Impatientismymiddlename · 07/06/2014 15:18

Social services do look at the living conditions. The things that concern them are :
dirty or urine soaked bedding on the children's beds.
Animal or human faeces smeared or left on the floors.
Very dirty and unhygienic kitchens (health hazard level dirty, not just a few crumbs or a bit of grease).
Cleaning chemicals not put away securely.
Drugs paraphernalia not out away securely.
Really heavy dust in a house where a child has severe asthma or eczema.

There are other things that they look for but those are a few and it isn't difficult to understand why those things would concern a social worker.
Social workers can't take a child away because mummy didn't do the hoovering or clean the sink this morning.

TaliZorahVasNormandy · 07/06/2014 15:28

DOoin That is bloody awful and what she was saying is highly unlikely anyway.

D0oinMeCleanin · 07/06/2014 16:34

Looking back, now I get angry with myself for calling my dad and not her supervisor. She'd given me a card with his number and explained that I the right to complain or request another SW if I felt unable to "get along with her or felt I was being unfairly treated" but I was terrified at the time and knew nothing more about SS than all the usual horror stories of SWs snatching children away from loving homes and babies and blond children being targeted because they are easier to adopt Blush I did actually believe that at the time and it wasn't helped by my well meaning but hysterical Daily Fail reading mother constantly pointing out how adoptable my children were Hmm

She made it sound like the decision as to whether I could keep my children laid solely with her and I was terrified of pissing her off even more than I already seemed to have done by cleaning up in the first place. It was never explained that she'd have to issue a child protection plan, get backing from her bosses and would ultimately be in the hands of a judge, whom I seriously doubt would have taken my children away for want of a new sofa, regardless of their age or hair colour Grin

I really should have Googled my rights or sought some kind of help for myself, but I was already dealing with my children loosing their young cousin, the effect that it had had on ex, had a 5 month old baby and a full time job and was physically and mentally wrecked before she came along, I felt like I didn't know which was up at the time, so I just did what I was told and kept my mouth shut through fear.
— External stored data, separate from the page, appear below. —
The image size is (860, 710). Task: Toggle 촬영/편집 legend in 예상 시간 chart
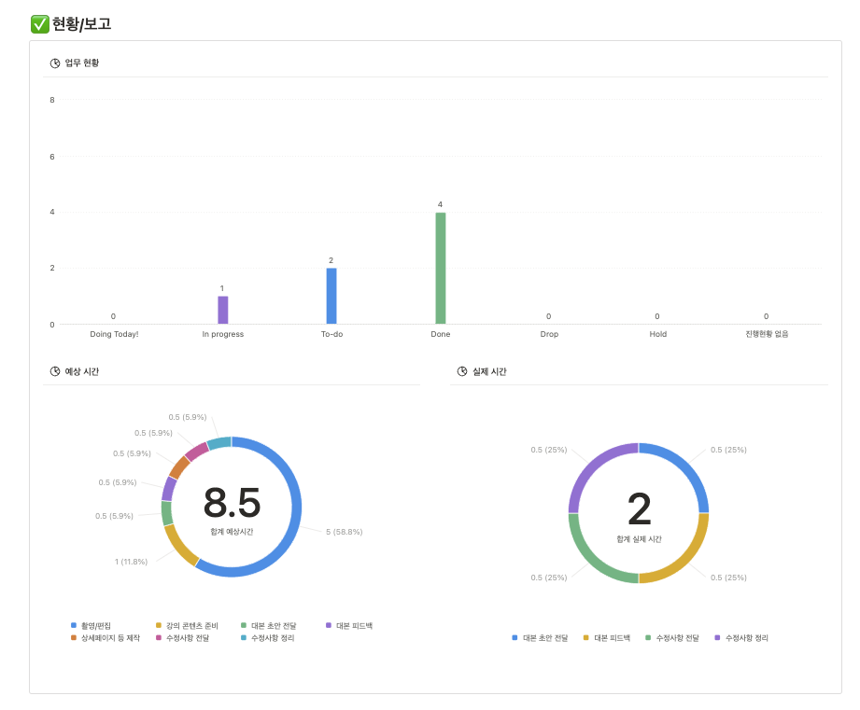pos(92,626)
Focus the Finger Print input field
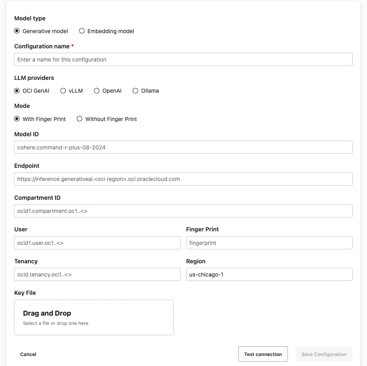The height and width of the screenshot is (366, 367). (269, 243)
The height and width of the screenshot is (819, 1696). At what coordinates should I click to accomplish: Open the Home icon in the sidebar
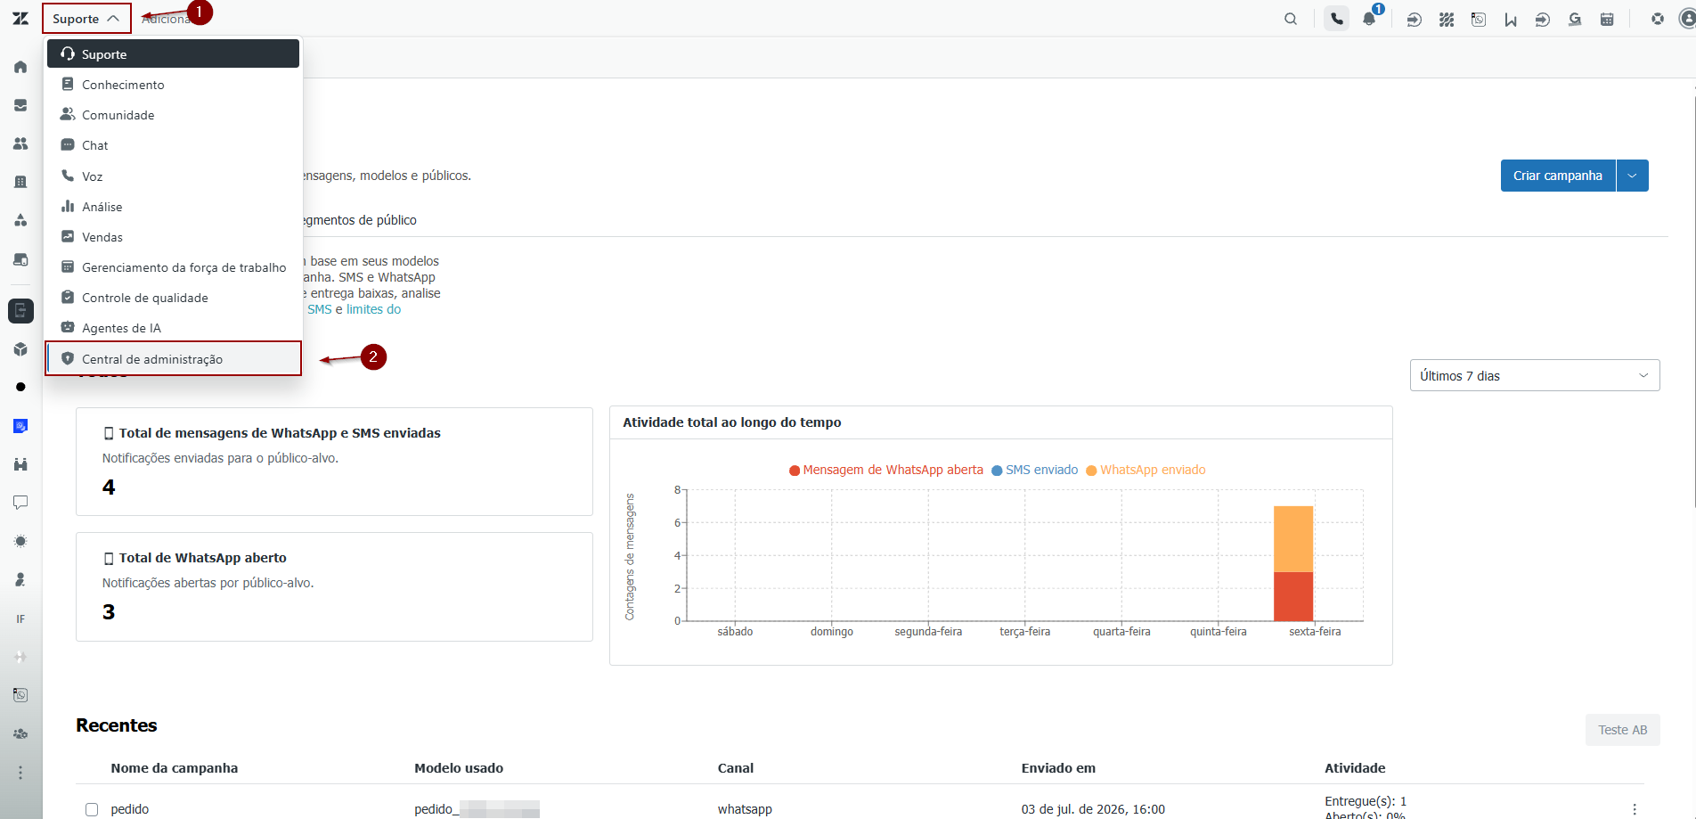pyautogui.click(x=20, y=67)
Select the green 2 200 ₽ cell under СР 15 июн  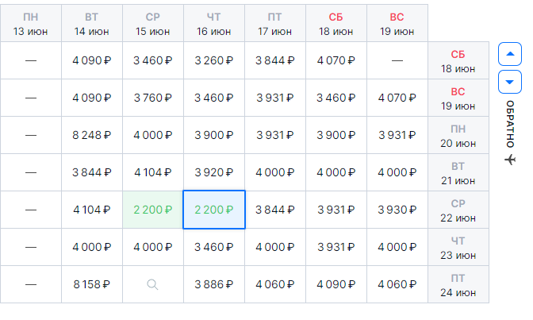coord(153,210)
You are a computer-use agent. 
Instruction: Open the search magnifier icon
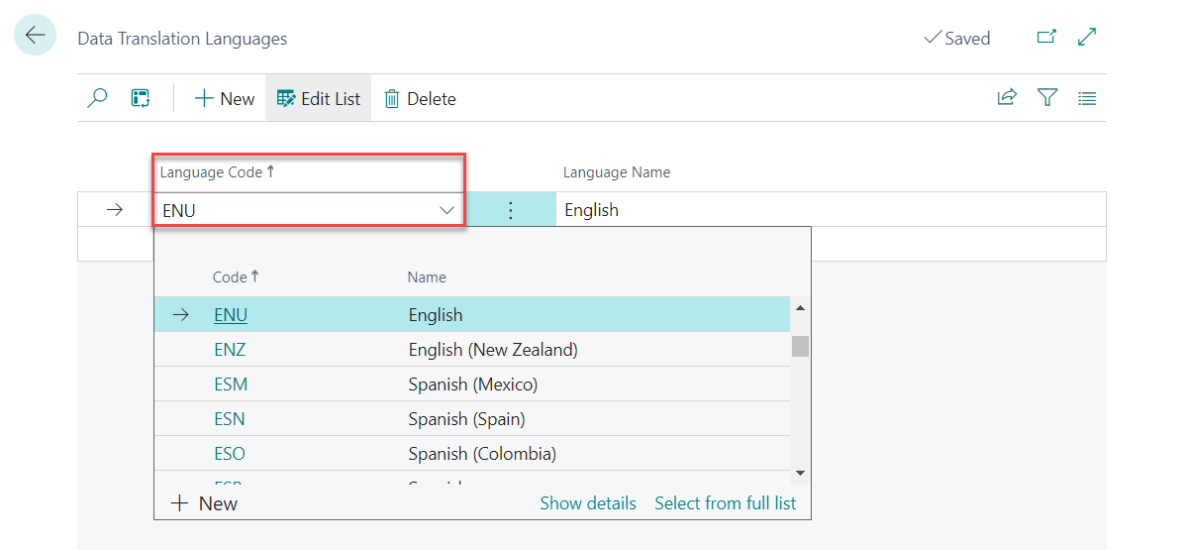point(97,98)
I found MN a few months later, but she'd already left SW by then.

I'm not sure how things could be changed to prevent lone, power hungry SWs giving the profession in general a bad name and causing misery to already vulnerable families, but something should be done. The media's portrayal of SWs disappearing children into the night never to be seen again certainly does not help.

Owllady · 07/06/2014 16:40

Social services have been involved with my family for 8 years now, due to disability, and I have never had them comment on my housekeeping :) I had one sw ask to her my dd's bedroom. That was it I.m afraid

Owllady · 07/06/2014 16:46

Gosh doin. I hadn't read your posts Confused :(

MaryShelley · 07/06/2014 16:51

This reply has been deleted

Message withdrawn at poster's request.

MiscellaneousAssortment · 07/06/2014 22:58

The things I think that would really help take the sw as child snatcher image away:

  • clarity over process - you hear stories of people being threatened by unprofessional sw who exaggerate their power and ignore due process... But do you hear of people who genuinely are surprised when they lose their children as they haven't understood how the system works and how close they are to the point of no return. Clarity. Clarity. Clarity.
  • holding bad sw accountable and not instantly closing ranks or defending the indefensible. Not that sw should be hung out to dry, but they shouldn't be above the law either. I think it would help alot if they visibly differentiated between the good and the (few) bad sw - it would help build credibility and trust in their profession. Currently, by seeming to close ranks, it brings everyone else down, as it's understood that unprofessional and scary behaviour is accepted by the profession.
  • and rewarding the great social workers visibly. they should have higher status and rewards - not the management but the actual front line social workers.